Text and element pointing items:
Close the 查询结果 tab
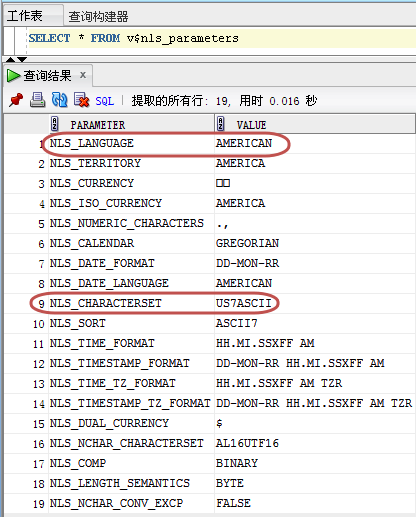 tap(83, 75)
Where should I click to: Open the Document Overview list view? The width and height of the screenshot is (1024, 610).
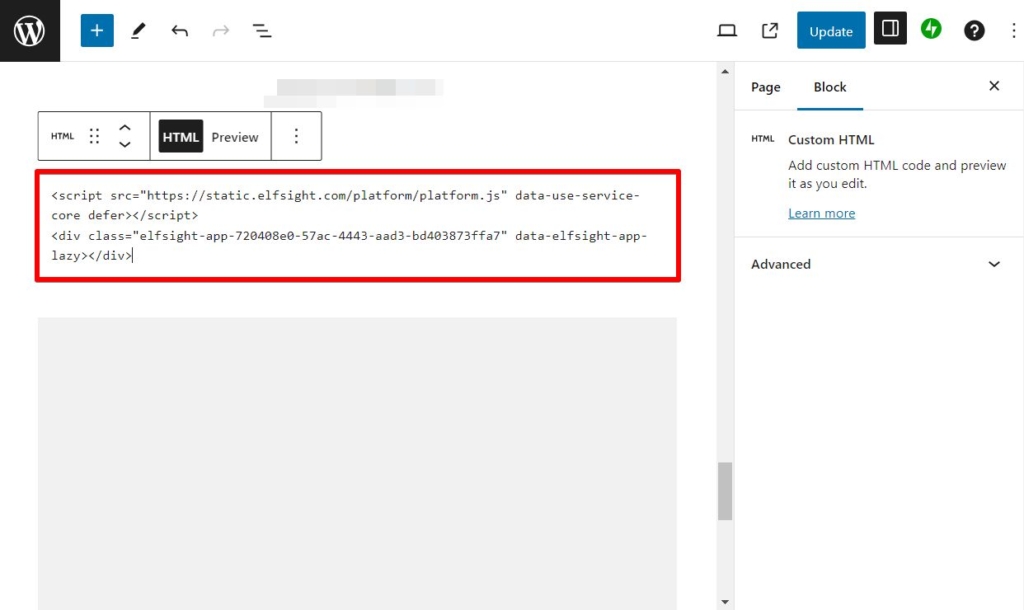[262, 30]
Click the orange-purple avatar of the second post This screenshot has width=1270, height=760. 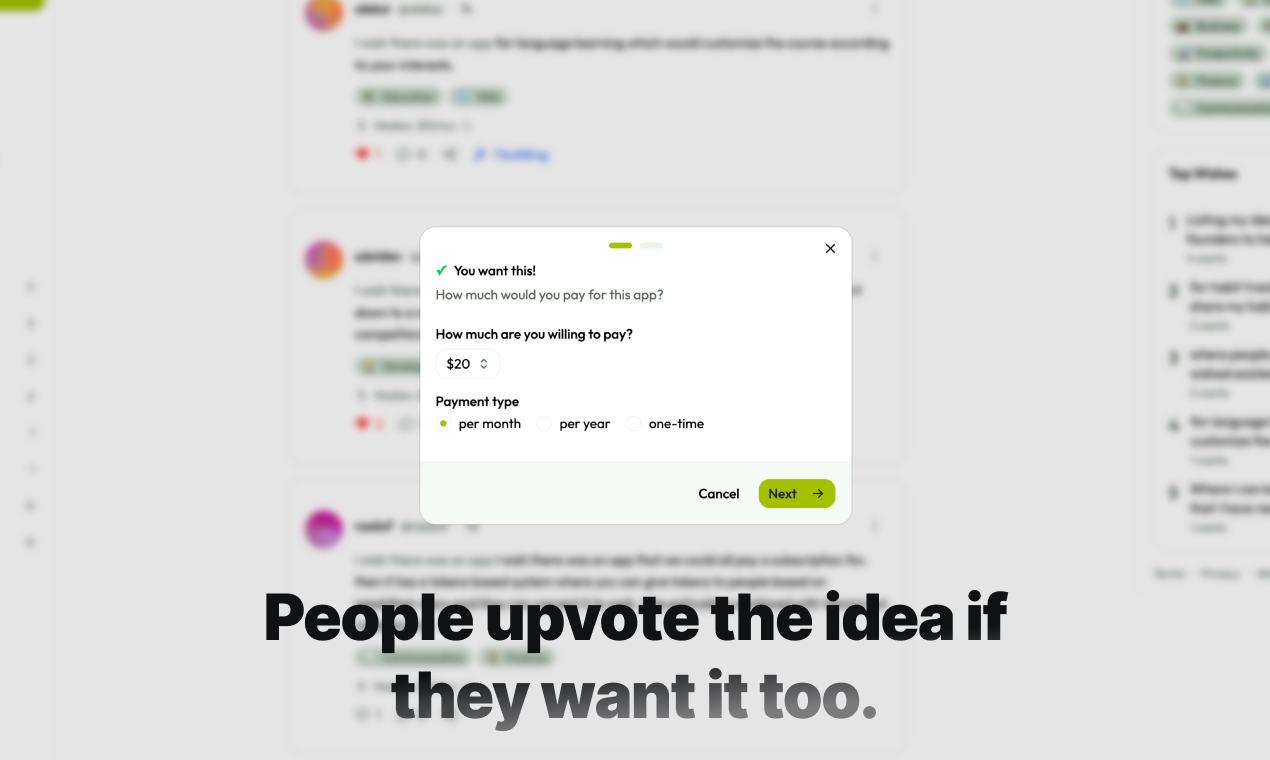[324, 260]
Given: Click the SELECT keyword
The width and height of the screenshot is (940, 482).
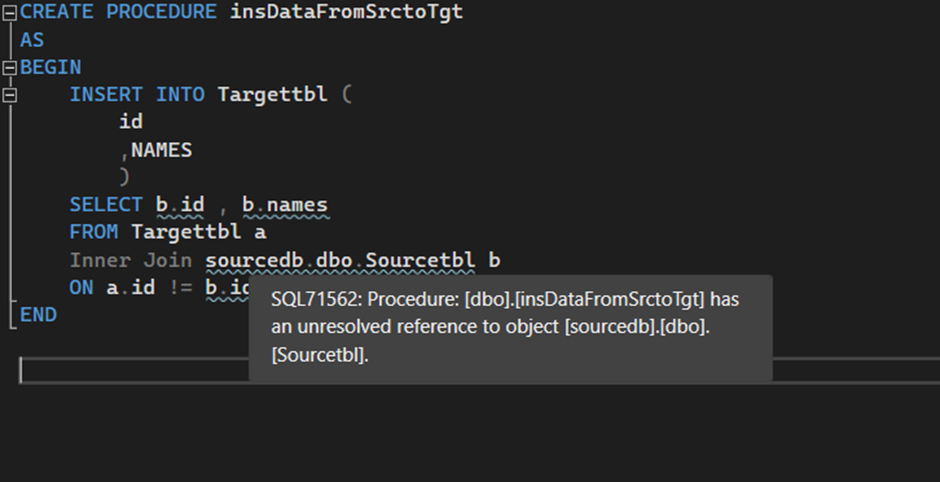Looking at the screenshot, I should point(106,205).
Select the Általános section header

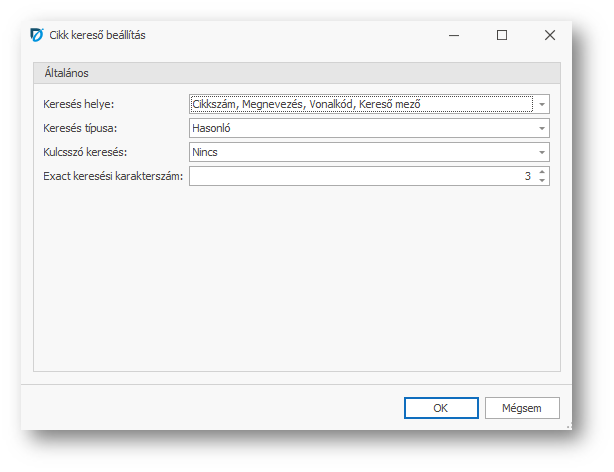[67, 73]
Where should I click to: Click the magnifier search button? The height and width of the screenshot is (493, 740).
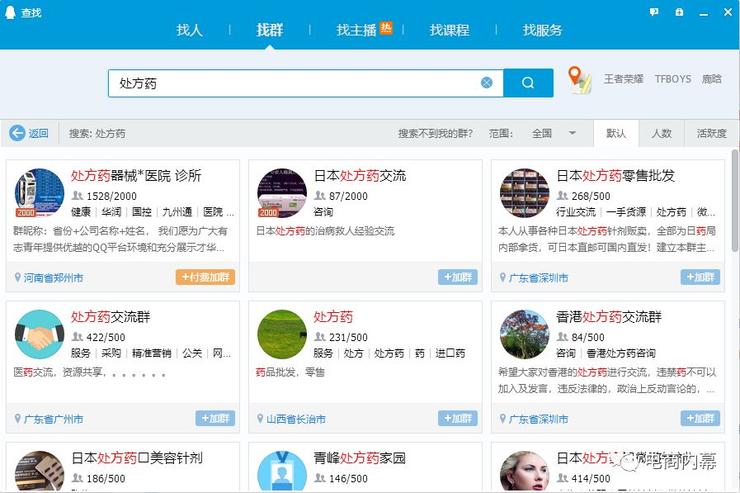point(528,83)
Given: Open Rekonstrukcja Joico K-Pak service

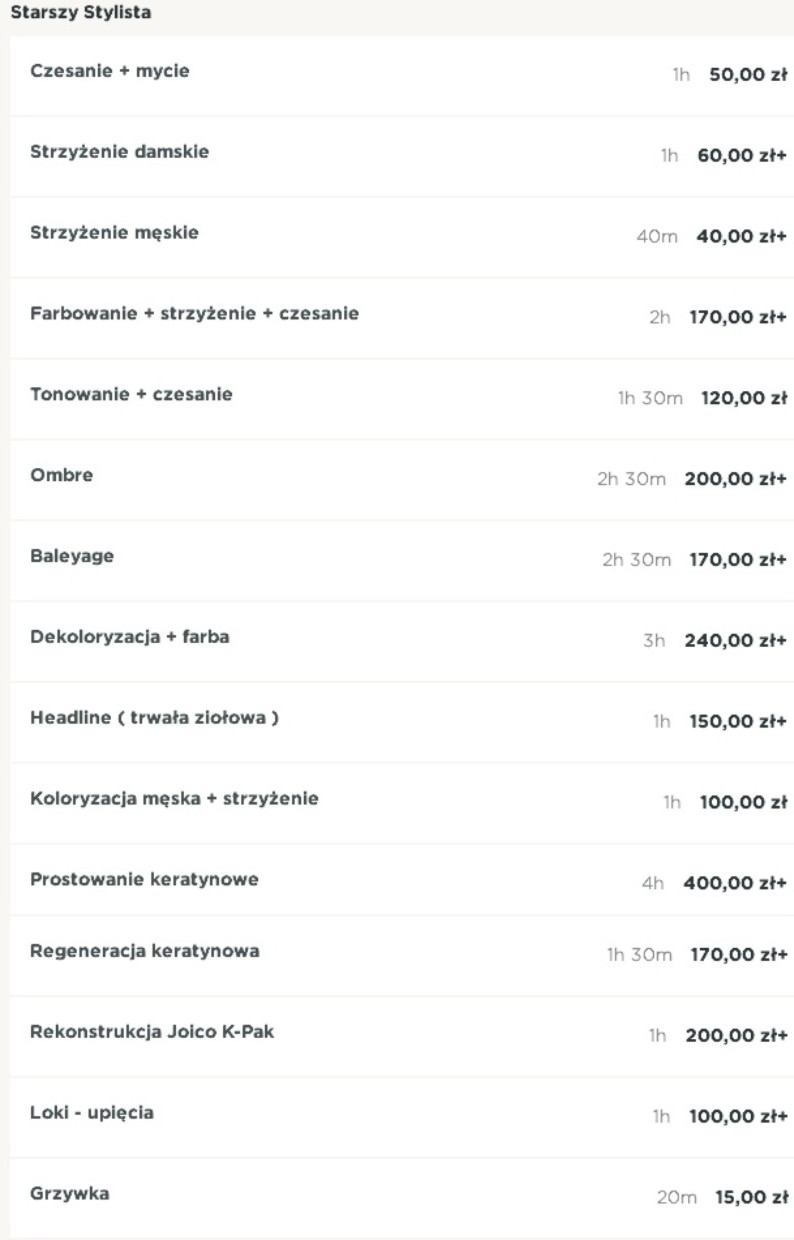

Your goal —
How many lines in the items above contain the string "Open"? Case counts. Give only the number.

Result of the exercise —
2